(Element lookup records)
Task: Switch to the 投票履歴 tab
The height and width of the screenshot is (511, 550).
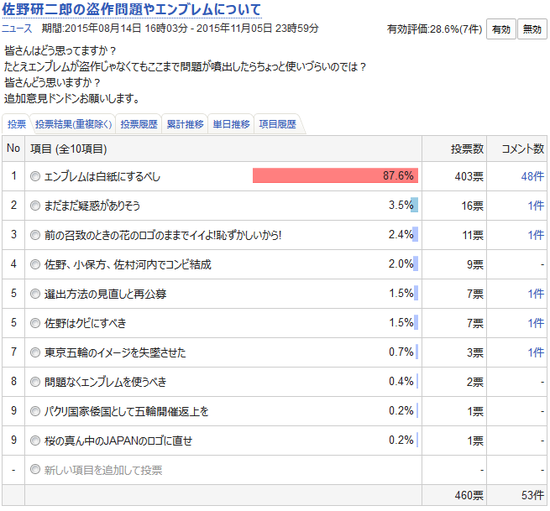Action: 139,124
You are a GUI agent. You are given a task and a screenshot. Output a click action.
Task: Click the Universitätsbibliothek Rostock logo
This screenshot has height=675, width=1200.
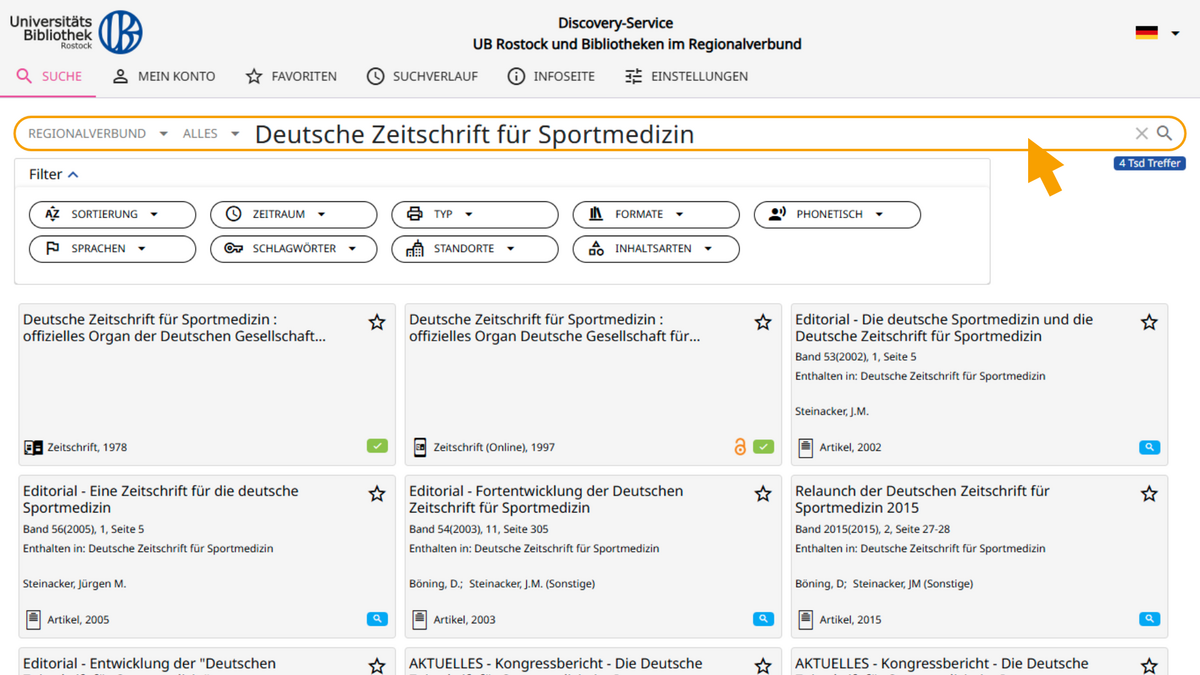pyautogui.click(x=76, y=32)
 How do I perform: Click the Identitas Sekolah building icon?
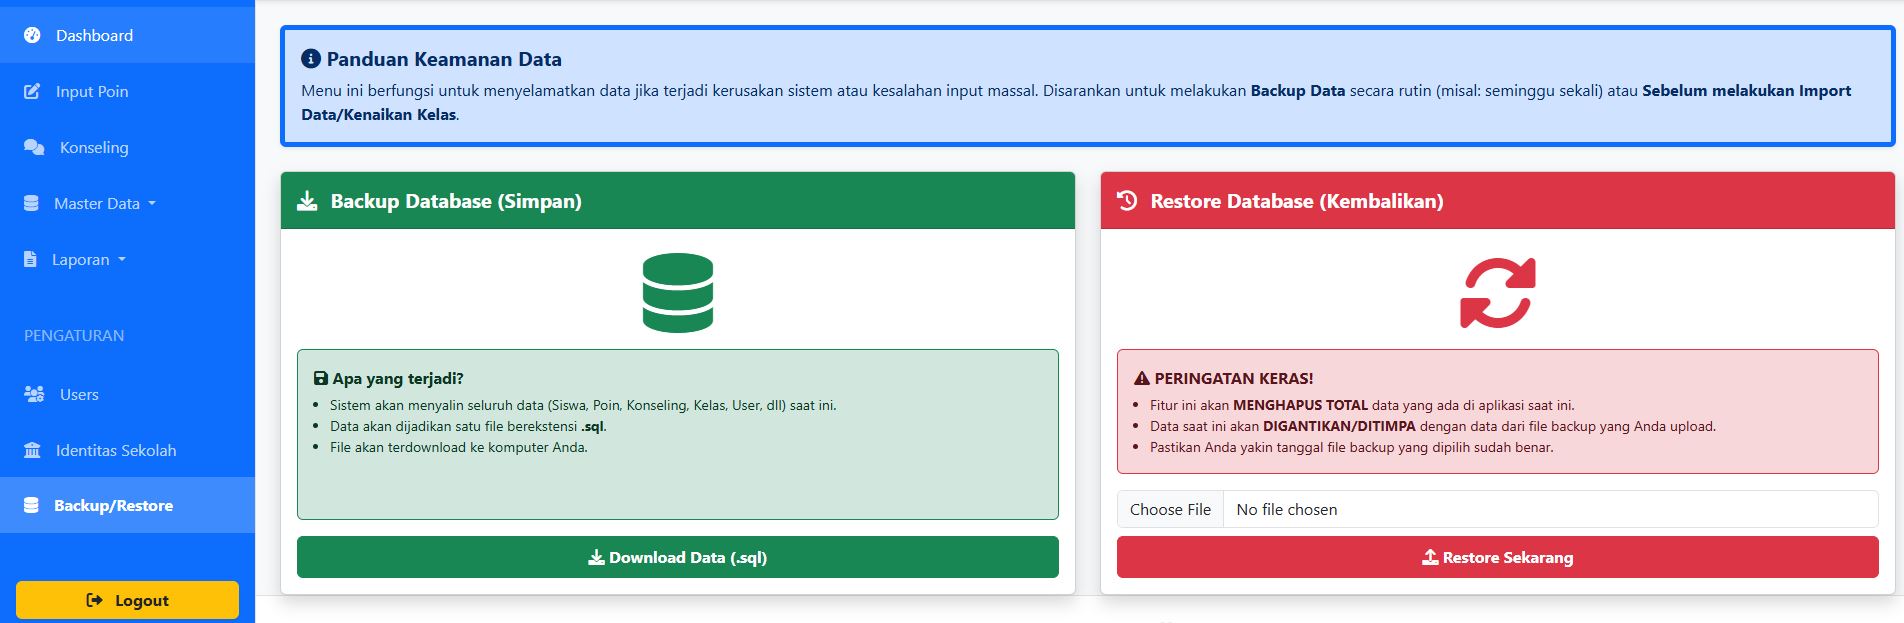pyautogui.click(x=32, y=450)
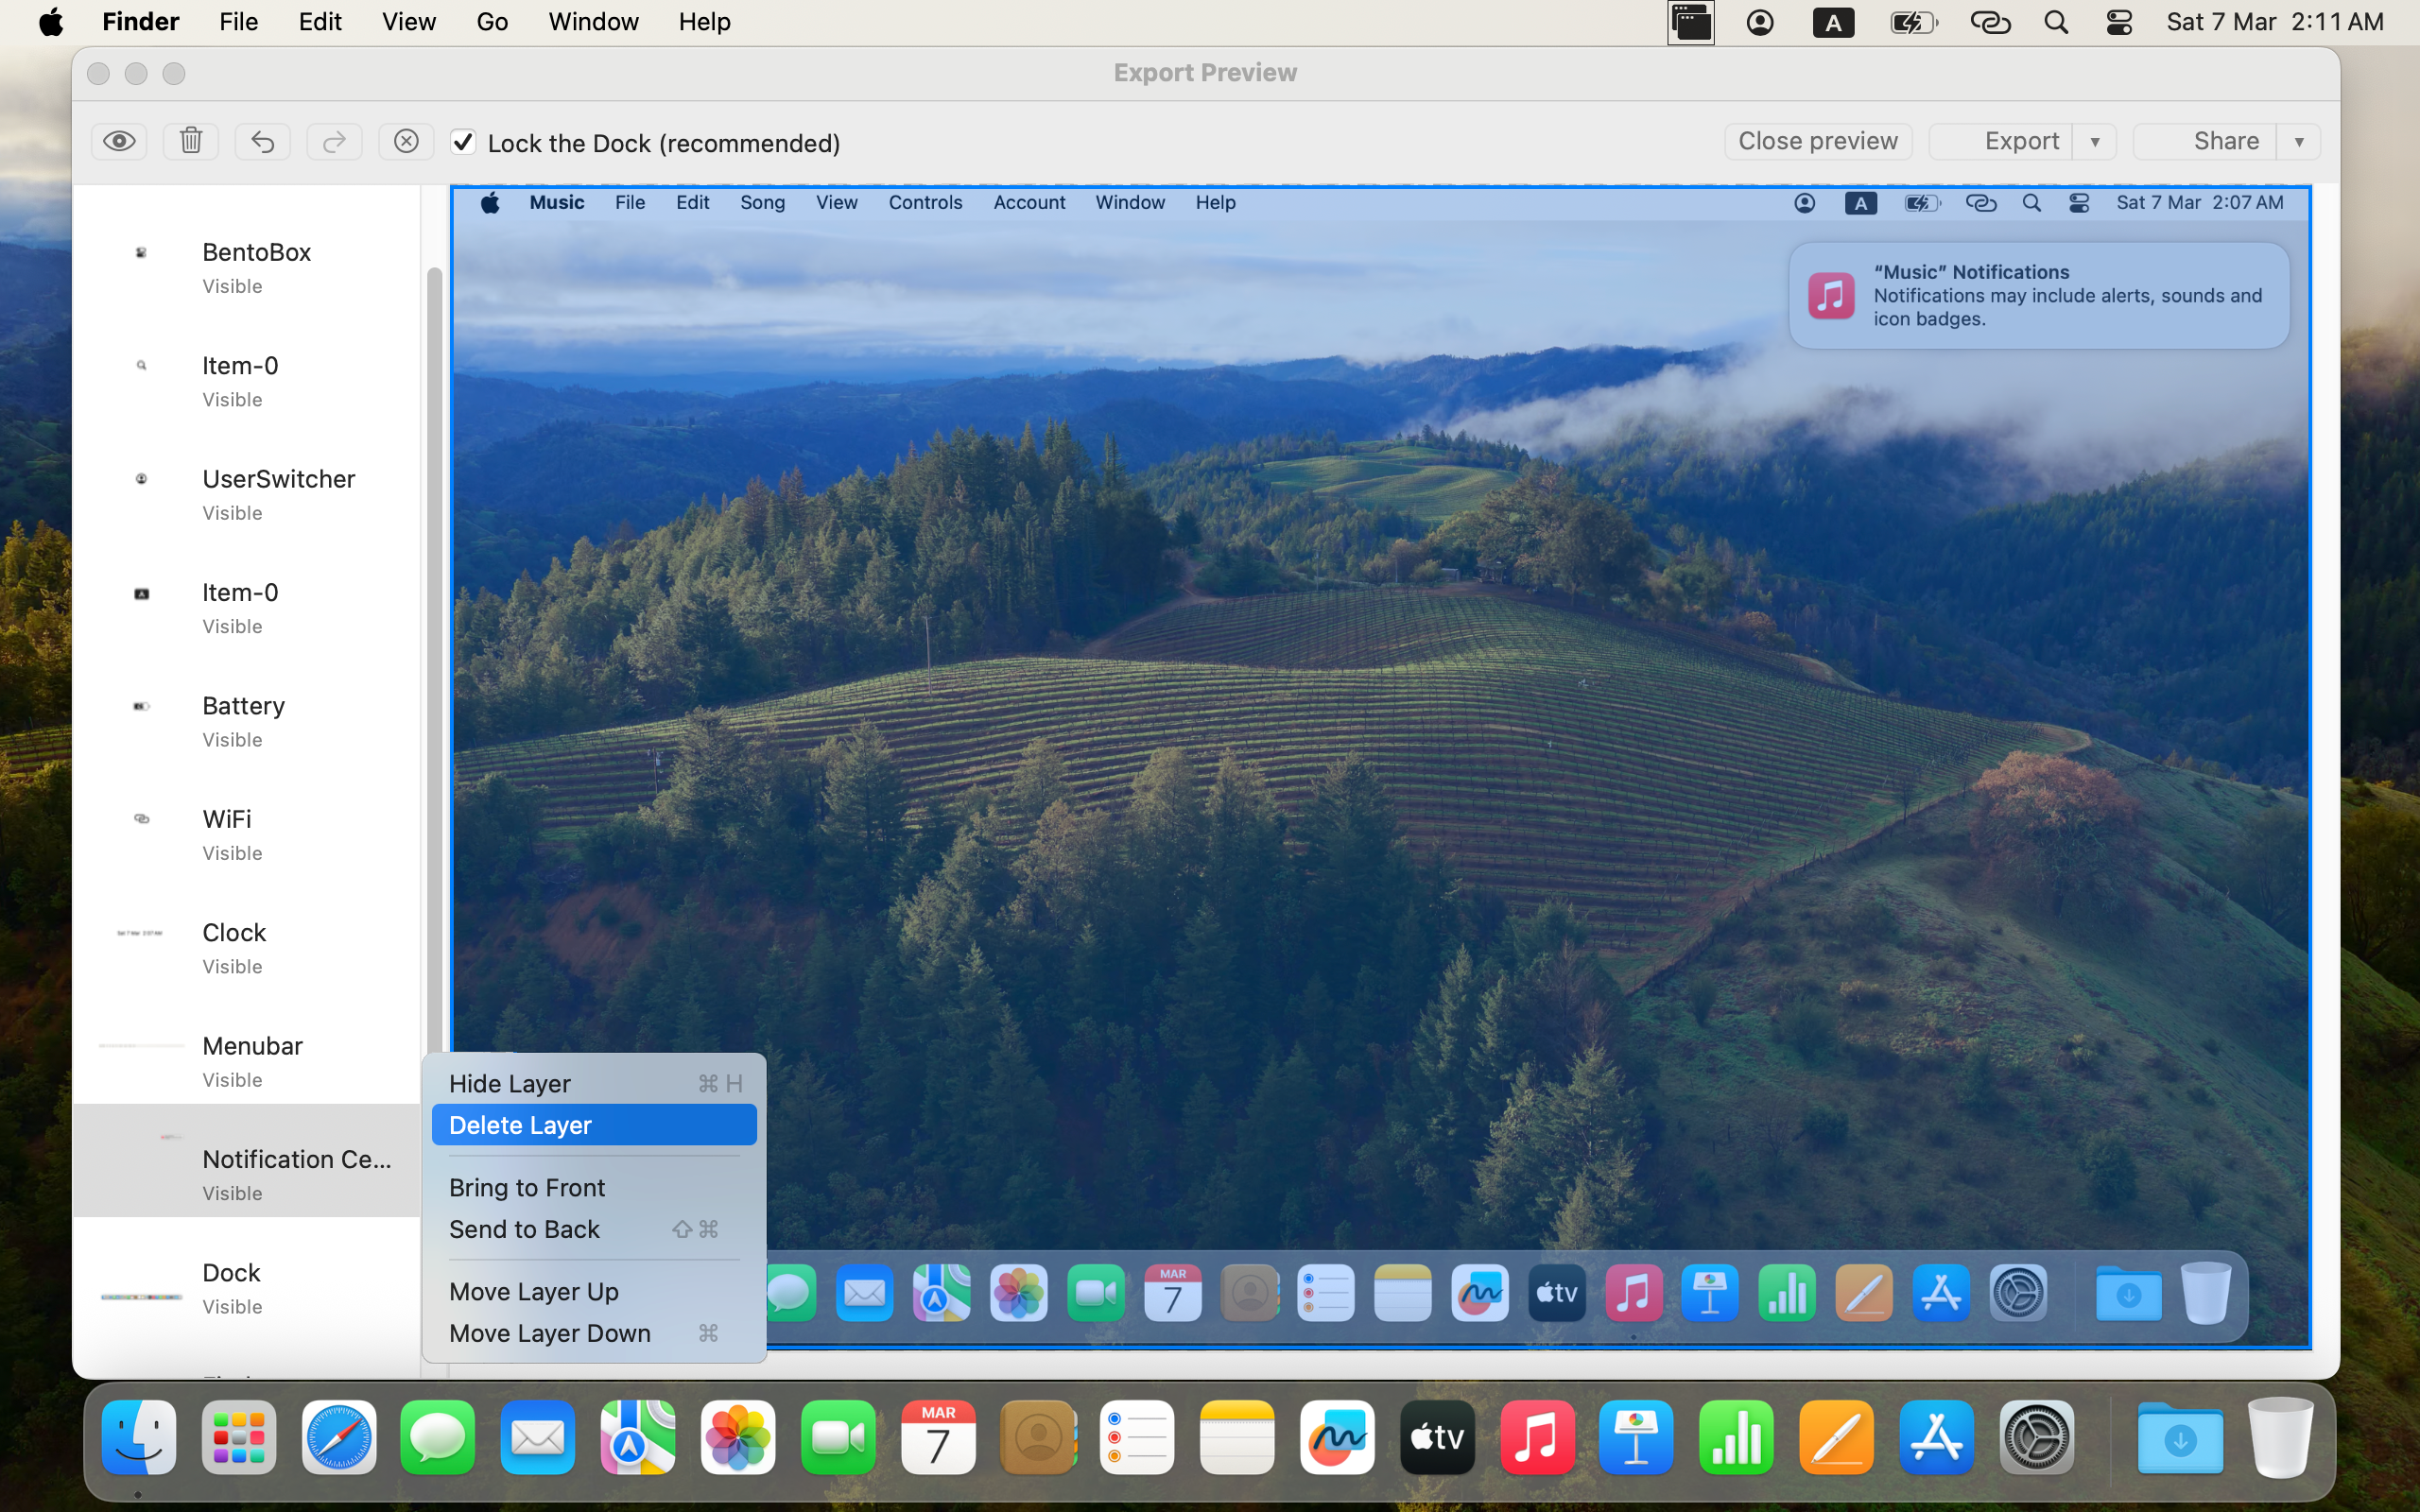
Task: Open the Share dropdown arrow
Action: click(x=2298, y=141)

* Task to carry out: Duplicate the records from the line containing "How do I perform: Click" through the end of the records, keeping both of those lines and leaving out the pictures.

* Task solution:
 How do I perform: Click the Identitas Sekolah building icon?
pyautogui.click(x=32, y=450)
Task: Open the Share dropdown arrow
Action: click(x=2298, y=141)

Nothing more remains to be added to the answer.